Die Hauptversammlung des Waffenkonzerns Heckler & Koch an diesem Freitag könnte turbulent werden. Nach Informationen der WirtschaftsWoche haben Friedensaktivisten Aktien gekauft und planen, die Veranstaltung zu stören.

Waffen-Gegner stellen bei der morgigen Hauptversammlung des Waffenkonzerns Heckler & Koch fast die Hälfte der angemeldeten Aktionäre. Aus einer internen E-Mail der Rechtsabteilung an Aufsichtsratschef Dieter John geht hervor, dass insgesamt 44 Aktionäre an der Hauptversammlung im baden-württembergischen Rottweil teilnehmen wollen, bei der es auch um umstrittene und möglicherweise verbotene Gewehrlieferungen nach Mexiko gehen dürfte.

Allein 21 der möglichen Teilnehmer sind laut der E-Mail „den Friedensaktivisten zuzuordnen beziehungsweise sympathisieren mit der Szene“. Weitere fünf seien „bekannte räuberische Aktionäre“, die berufsmäßig gegen Hauptversammlungsbeschlüsse klagen, um letztlich persönlich Profit daraus zu ziehen. Drei Aktionäre outet das interne Schreiben als Journalisten, die beispielsweise über eigene Aktien Zugang haben oder von anderen Aktionären Einlasskarten bekommen. Eigentlich sind Medien von der Hauptversammlung im historischen Restaurant „Badhaus“ in der Kreisstatt Rottweil ausgeschlossen.

Das Schreiben vom 14. September bereitet den Aufsichtsratschef und früheren Bombardier-Manager John, dem sie eingangs zu seinem „heutigen Geburtstag herzlich“ gratuliert, auf Gegenwind vor. In der Tat stellen Kritiker und kritische Beobachter des umstrittenen Unternehmens aus dem baden-württembergischen Oberndorf nach der Liste zwei Drittel der Hauptversammlungs-Teilnehmer.

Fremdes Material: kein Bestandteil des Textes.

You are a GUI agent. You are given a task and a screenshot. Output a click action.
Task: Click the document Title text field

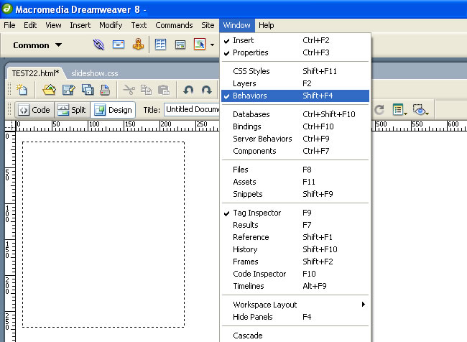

Trotz ihres Rederechts haben sie faktisch kaum Einfluss auf die HV-Beschlüsse, denn ihr Anteil am Grundkapital von Heckler & Koch beträgt laut der internen Aufstellung weniger als ein Prozent des Grundkapitals. Die angemeldeten Aktionäre insgesamt repräsentieren knapp 88 Prozent des Heckler&Koch-Grundkapitals. Größter angemeldeter Aktionär ist mit gut 54 Prozent Andreas Heeschen, der 2015 temporär die Geschäftsführung des kriselnden Unternehmens übernommen hatte und 2016 in den Aufsichtsrat wechselte. Die tatsächlichen Besitzverhältnisse bei Heckler & Koch gelten als intransparent.